# [Aim of the exercise]
Copy the records below from the line containing "Image resolution: width=1092" through the end of the records, both ends included. Leave the pictures out of your copy.

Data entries
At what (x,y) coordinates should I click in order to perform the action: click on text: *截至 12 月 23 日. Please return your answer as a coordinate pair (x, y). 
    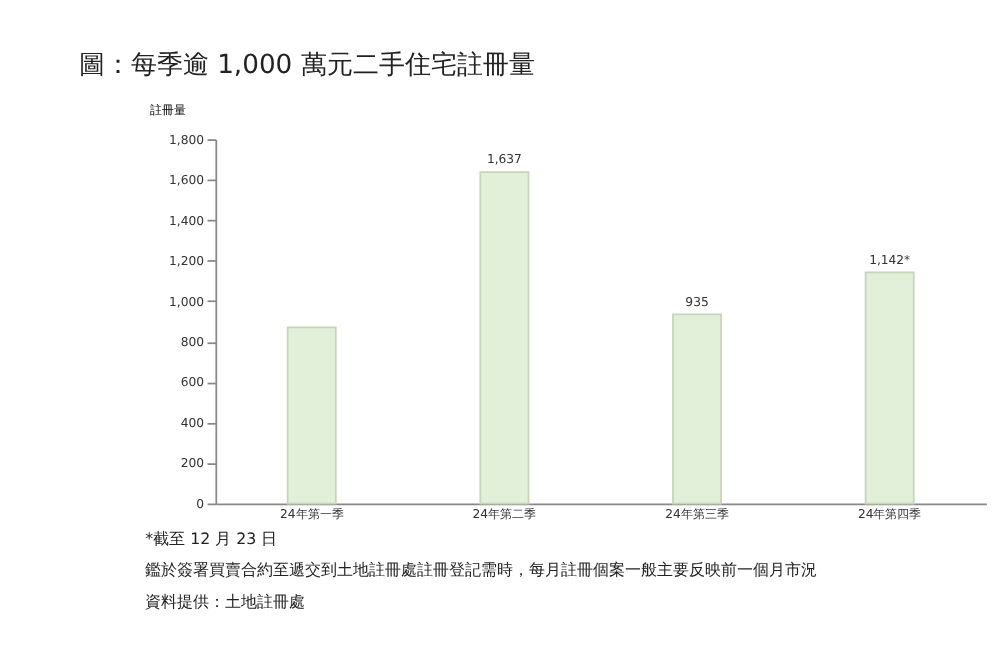
    Looking at the image, I should click on (212, 538).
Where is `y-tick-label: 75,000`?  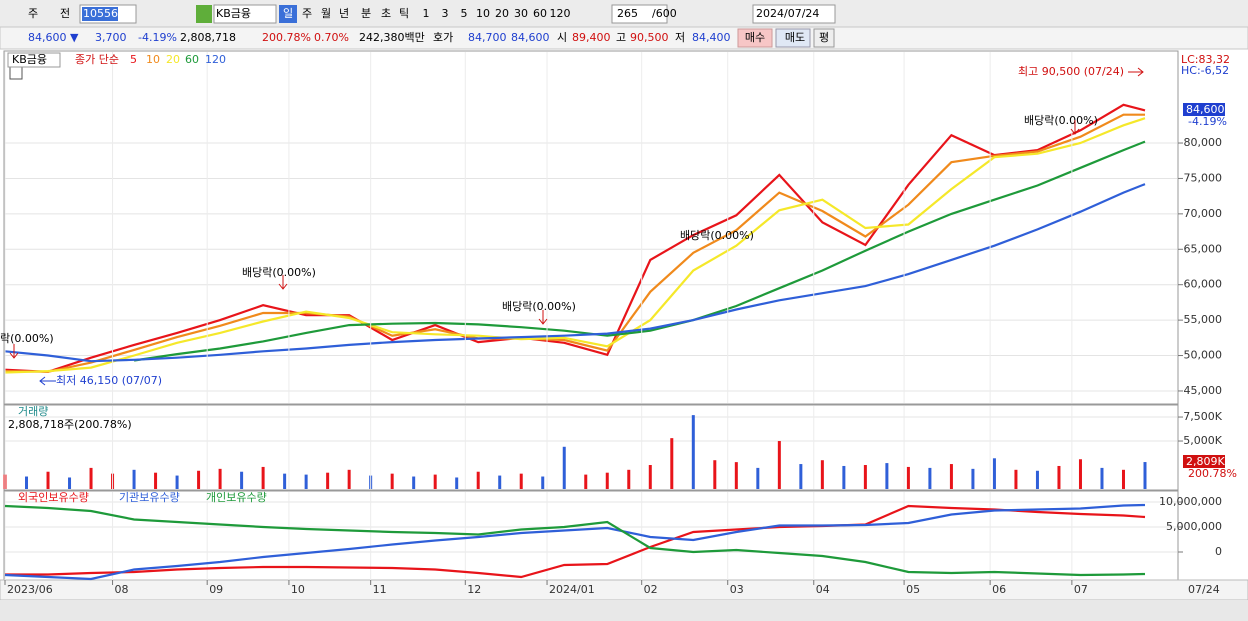 y-tick-label: 75,000 is located at coordinates (1204, 178).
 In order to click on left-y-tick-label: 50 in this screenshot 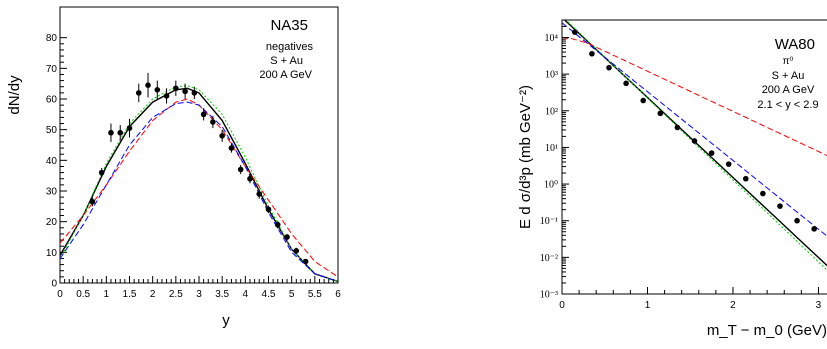, I will do `click(52, 130)`.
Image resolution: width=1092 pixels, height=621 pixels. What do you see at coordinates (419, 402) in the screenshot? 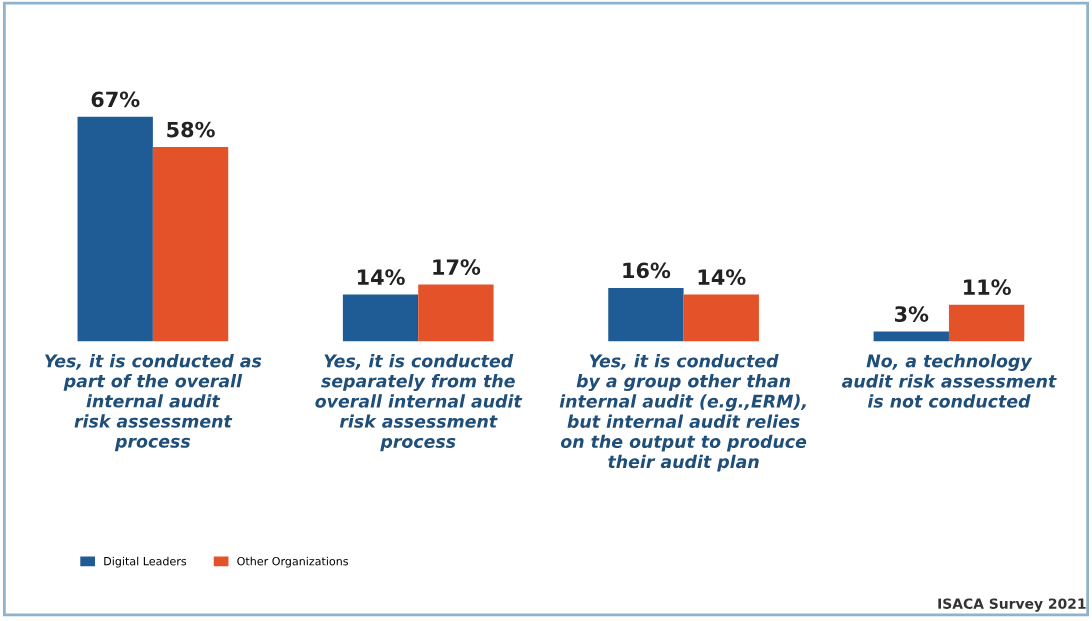
I see `x-tick-label: Yes, it is conducted separately from the overall internal audit risk assessment process` at bounding box center [419, 402].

# [Task solution]
Image resolution: width=1092 pixels, height=621 pixels. What do you see at coordinates (419, 402) in the screenshot? 
I see `x-tick-label: Yes, it is conducted separately from the overall internal audit risk assessment process` at bounding box center [419, 402].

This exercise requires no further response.